カリフォルニアを拠点に活動するソングライター/ギタリスト・ブレイク・ミルズ。プロデューサーとしても有名ミュージシャンの作品を次々と手掛ける今最も旬な存在として知られる。音楽活動の原点は、高校時代にテイラー・ゴールドスミスらと結成したサイモン・ドーズ。2005年にデビューし2007年に解散しテイラーらは新たにドーズを結成するが、ブレイクは袂を分かちツアー・ギタリスト/ソロ・ミュージシャンとしてのキャリアをスタートした。
ソロでは2010年に『Break Mirrors』をリリース。フォーク、ロック、ジャズ、ブルースなどをブレンドした音楽性と、独自の奥行きのあるサウンドメイキングが各方面で絶賛される。同時にプロデューサーとしてもフィオナ・アップル、ジョン・レジェンドなど次々大物アーティストの作品を手掛けることとなり、グラミー賞で3部門を受賞したアラバマ・シェイクスの『サウンド&カラー』(2015年)はプロデュース・ワークの出世作となる。
ギタリストとしてはソロ・キャリアの比較的初期の2013年にエリック・クラプトンが主催する「クロスロード・ギター・フェスティバル 2013」に招集されるなど、その繊細なプレイは多くのミュージシャンから称賛されてきた。
初のメジャー作『Heigh Ho』(2014)やアンビエントに接近した『Look』(2018)といったギターアルバムから、ソングライター的なカラーを打ち出した『Mutable Set』(2020)と異なる作風を打ち出す一方で、ライヴ活動ではサム・ゲンデルらと即興的な演奏を展開するなど一つの枠に収まらない活動を続けている。

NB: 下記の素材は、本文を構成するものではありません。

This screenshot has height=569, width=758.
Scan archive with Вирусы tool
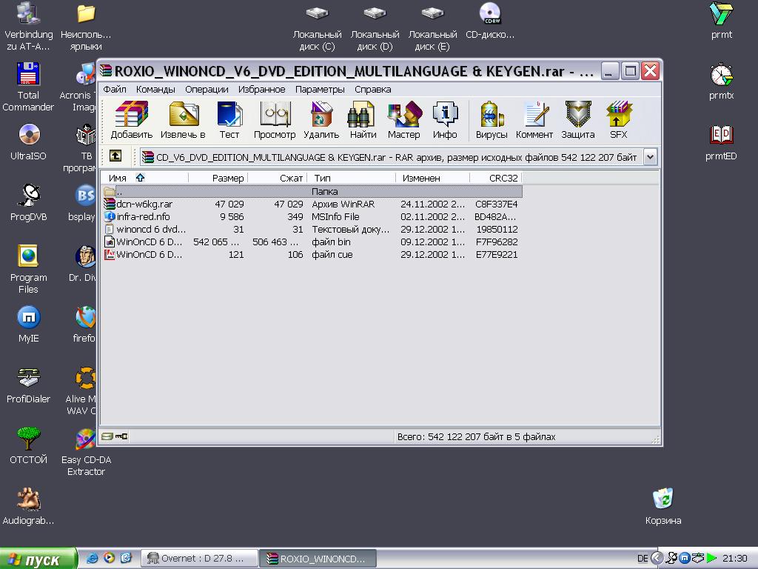tap(492, 120)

2023年ブレイク・ミルズはソロアーティストとして新たなアプローチの『ジェリー・ロード』を発表した。多作で知られる鬼才、クリス・ワイズマンとのコラボレーションにより生まれた本作は、アンビエント・アメリカーナ的なサウンドスケープを提示しつつ、より自由度の高い演奏を体現している。
演奏家と同軸でのプロデュース業も絶好調だ。アマゾン・プライムの同名のドラマ内に登場する架空の70’sバンド、ディジー・ジョーンズ&シックスやジャック・ジョンソン、マーカス・マムフォードのソロ作など話題にこと欠かない。
日本では昨年の「FESTIVAL de FRUE 2022」及びジャパン・ツアーでのピノ・パラディーノ&ブレイク・ミルズfeaturing サム・ゲンデル & エイブ・ラウンズとしての来日でのプレイが鮮烈な記憶として残っている。プロデューサーとしても関わったピノ・パラディーノとのアルバム『Notes With Attachments』をさらに一歩前進させたカルテットが、日を重ねるごとに熱を帯び進化する様は圧巻だった。
今回は、クラシック/ポピュラー幅広く活動するピアニスㇳ/作曲家、ドーリー・バヴァルスキーとのデュオ編成での来日。最小編成でよりギタリスト/アーティストとしてのブレイク・ミルズの世界を知る機会になるだろう。